Tailoring physicochemical properties of quaternized polystyrene-ethylene/butylene-styrene membrane for enhanced pervaporation desalination

Abstract

Pervaporation offers unique advantages for desalination of hypersaline water using highly hydrophilic and selective membrane. Positively charged membrane is superior in repelling cations and preventing scaling through electrostatic repulsion. This study investigates the quaternization and crosslinking of block copolymer styrene-ethylene-butylene-styrene (SEBS) membrane and explores the potential of quaternized membrane for pervaporation desalination. A one-step immersion process was proposed to easily adjust the physicochemical properties of membrane using trimethylamine (TMA) and N,N,N′,N′-tetramethyl-1,6-hexanediamine (TMHDA) for ammonium grafting and crosslinking. Compared to the quaternization with TMA or TMHDA alone, the combination of TMA and TMHDA produces a synergistic effect, improving crosslinking efficiency and facilitating the grafting reaction. This results in high ion exchange capacity (IEC) values and a transformation of microphase separation structure with more interconnected hydrophilic domains. An ultrahigh water permeability coefficient of 0.6 × 106–1.2 × 106 Barrer and highly intrinsic salt rejection were obtained in treating 3.5–20 wt% NaCl solution.
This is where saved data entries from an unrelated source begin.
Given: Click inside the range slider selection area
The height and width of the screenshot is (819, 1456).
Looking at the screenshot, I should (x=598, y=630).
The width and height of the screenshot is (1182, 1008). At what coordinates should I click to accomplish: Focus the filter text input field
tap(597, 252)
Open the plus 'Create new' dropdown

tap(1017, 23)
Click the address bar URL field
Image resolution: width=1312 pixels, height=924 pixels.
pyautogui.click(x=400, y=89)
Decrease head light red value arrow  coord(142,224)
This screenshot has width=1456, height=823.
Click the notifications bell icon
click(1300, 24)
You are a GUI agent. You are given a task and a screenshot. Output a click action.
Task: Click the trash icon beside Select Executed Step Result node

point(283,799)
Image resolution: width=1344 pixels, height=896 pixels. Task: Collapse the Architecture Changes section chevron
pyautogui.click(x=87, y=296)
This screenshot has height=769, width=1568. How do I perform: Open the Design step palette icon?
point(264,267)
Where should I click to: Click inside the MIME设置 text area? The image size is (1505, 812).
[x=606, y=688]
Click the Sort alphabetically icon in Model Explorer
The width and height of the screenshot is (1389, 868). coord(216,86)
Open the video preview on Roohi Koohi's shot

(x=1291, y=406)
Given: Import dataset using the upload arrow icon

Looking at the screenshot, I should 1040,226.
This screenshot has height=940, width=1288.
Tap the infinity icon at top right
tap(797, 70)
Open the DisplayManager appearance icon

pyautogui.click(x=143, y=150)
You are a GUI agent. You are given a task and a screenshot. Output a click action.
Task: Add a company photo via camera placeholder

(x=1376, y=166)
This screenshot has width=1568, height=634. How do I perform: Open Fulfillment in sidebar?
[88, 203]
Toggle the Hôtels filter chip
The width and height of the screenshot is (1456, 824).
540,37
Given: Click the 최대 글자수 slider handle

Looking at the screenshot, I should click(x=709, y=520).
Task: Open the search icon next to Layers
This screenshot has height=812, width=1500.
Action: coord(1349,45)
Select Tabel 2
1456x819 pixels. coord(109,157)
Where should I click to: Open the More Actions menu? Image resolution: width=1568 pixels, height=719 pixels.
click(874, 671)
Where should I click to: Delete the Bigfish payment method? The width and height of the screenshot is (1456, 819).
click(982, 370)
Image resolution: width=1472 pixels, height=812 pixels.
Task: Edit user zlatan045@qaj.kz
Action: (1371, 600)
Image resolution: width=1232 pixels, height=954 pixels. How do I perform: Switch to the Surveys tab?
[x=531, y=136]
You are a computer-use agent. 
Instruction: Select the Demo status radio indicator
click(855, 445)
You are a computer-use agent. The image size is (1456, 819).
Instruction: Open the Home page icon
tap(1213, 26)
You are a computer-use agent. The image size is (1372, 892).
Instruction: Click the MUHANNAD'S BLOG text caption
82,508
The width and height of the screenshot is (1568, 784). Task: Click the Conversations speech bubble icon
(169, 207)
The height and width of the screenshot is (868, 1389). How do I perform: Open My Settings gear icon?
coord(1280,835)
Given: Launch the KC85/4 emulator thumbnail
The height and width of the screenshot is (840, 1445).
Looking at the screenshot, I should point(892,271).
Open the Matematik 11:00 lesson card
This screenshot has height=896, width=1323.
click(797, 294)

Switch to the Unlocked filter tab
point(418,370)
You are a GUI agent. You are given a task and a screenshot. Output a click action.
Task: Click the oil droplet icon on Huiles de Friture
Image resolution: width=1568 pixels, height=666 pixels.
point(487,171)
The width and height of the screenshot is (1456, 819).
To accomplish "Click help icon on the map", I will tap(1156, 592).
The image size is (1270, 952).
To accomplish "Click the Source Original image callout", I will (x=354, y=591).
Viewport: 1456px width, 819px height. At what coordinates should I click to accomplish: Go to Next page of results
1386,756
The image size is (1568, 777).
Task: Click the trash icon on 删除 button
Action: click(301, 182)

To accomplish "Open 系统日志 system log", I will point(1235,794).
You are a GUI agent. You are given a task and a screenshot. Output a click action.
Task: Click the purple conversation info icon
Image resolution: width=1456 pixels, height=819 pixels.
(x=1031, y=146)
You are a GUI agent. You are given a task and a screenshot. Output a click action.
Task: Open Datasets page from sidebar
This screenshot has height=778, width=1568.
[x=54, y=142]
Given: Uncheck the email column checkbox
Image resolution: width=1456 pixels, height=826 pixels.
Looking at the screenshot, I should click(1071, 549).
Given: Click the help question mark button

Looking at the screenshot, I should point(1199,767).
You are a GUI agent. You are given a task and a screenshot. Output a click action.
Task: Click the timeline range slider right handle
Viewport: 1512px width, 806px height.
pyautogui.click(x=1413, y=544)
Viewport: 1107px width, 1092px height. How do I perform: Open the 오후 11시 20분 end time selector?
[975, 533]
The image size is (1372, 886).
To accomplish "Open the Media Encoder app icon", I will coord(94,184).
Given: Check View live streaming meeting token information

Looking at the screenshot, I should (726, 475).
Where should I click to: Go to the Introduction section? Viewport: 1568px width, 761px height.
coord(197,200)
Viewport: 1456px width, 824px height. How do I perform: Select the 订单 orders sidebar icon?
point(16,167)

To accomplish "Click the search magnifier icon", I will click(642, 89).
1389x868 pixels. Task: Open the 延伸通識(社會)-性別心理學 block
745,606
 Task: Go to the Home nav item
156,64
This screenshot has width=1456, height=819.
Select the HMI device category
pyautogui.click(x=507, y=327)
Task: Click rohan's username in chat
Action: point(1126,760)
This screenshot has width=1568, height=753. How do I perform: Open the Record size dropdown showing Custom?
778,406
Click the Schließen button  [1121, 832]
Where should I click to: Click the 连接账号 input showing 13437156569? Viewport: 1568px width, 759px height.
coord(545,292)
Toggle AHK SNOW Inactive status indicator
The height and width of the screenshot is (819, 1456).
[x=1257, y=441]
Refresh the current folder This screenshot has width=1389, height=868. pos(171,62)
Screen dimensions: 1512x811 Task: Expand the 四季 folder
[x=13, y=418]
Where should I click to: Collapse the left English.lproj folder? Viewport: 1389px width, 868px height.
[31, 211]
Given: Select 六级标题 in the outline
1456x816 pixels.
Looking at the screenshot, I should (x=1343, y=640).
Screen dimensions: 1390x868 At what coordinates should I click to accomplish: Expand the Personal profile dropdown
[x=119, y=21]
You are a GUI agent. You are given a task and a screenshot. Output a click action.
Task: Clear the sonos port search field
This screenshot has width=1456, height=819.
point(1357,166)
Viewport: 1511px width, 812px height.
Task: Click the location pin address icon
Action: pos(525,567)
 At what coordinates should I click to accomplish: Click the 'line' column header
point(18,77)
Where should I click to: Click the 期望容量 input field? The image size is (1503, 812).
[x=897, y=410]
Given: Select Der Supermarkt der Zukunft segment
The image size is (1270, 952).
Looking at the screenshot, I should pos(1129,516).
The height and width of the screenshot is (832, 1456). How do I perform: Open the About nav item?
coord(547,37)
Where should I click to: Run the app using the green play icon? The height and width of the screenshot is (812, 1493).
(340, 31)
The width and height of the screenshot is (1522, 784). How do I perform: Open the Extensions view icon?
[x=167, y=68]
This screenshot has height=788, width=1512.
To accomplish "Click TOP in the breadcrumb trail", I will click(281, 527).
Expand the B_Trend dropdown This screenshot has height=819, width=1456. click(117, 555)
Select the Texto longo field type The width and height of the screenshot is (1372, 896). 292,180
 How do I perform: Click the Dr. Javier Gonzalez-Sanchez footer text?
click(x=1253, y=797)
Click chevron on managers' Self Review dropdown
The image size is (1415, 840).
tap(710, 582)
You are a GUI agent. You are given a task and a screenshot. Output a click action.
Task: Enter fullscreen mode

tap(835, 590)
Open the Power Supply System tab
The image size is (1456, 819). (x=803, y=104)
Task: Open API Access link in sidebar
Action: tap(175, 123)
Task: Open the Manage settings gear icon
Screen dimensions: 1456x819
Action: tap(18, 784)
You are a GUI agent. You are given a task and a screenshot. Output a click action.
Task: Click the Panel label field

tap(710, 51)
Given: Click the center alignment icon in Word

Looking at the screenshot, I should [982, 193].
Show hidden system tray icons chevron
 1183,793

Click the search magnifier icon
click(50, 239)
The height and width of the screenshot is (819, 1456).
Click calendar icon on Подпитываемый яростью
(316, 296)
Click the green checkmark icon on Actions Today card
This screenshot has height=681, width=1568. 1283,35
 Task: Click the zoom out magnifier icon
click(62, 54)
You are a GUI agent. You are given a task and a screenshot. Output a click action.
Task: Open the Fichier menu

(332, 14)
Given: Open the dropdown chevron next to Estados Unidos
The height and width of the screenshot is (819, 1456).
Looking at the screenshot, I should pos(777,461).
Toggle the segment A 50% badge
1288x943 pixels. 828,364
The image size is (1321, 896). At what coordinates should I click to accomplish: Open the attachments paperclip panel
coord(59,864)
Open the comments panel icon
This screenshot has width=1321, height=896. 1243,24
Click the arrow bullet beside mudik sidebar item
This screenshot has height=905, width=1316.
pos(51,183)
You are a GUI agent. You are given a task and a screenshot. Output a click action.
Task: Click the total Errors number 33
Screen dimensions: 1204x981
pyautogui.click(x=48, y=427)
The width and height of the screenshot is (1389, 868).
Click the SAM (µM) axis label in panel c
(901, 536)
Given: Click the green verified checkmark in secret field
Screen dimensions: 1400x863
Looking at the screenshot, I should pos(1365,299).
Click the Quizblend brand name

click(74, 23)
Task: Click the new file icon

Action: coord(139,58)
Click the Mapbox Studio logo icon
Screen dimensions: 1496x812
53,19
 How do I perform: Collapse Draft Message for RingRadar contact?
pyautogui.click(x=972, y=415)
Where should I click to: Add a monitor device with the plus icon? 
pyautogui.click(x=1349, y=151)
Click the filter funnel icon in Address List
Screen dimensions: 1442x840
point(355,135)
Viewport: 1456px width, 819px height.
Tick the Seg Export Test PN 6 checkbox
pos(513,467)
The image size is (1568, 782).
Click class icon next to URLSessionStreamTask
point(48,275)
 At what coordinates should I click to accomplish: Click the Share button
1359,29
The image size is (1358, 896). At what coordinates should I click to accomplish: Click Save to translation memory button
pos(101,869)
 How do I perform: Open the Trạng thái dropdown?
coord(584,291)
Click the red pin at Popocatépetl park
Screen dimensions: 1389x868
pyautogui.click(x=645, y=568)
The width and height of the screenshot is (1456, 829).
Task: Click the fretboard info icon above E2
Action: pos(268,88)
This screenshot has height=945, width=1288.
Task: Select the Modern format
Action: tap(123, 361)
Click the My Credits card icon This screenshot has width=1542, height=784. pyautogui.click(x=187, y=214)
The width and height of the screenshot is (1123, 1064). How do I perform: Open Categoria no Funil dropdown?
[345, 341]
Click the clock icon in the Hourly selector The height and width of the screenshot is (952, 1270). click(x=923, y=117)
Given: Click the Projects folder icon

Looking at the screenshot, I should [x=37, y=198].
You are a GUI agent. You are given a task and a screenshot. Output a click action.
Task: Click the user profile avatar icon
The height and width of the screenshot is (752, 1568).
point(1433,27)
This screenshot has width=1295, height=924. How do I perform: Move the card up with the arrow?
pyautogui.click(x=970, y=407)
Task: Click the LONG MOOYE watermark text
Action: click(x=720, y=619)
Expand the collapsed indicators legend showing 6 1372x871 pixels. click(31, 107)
The thin film composite QEBS/nylon membranes showed a superior water flux of 116.5 kg·m−2·h−1 and salt rejection of >99.99 % in desalinating 5 wt% NaCl solution at 85 °C. Additionally, the membrane exhibited excellent long-term performance stability and resistance to acid and alkali environment, showing great potential for desalination of hypersaline water.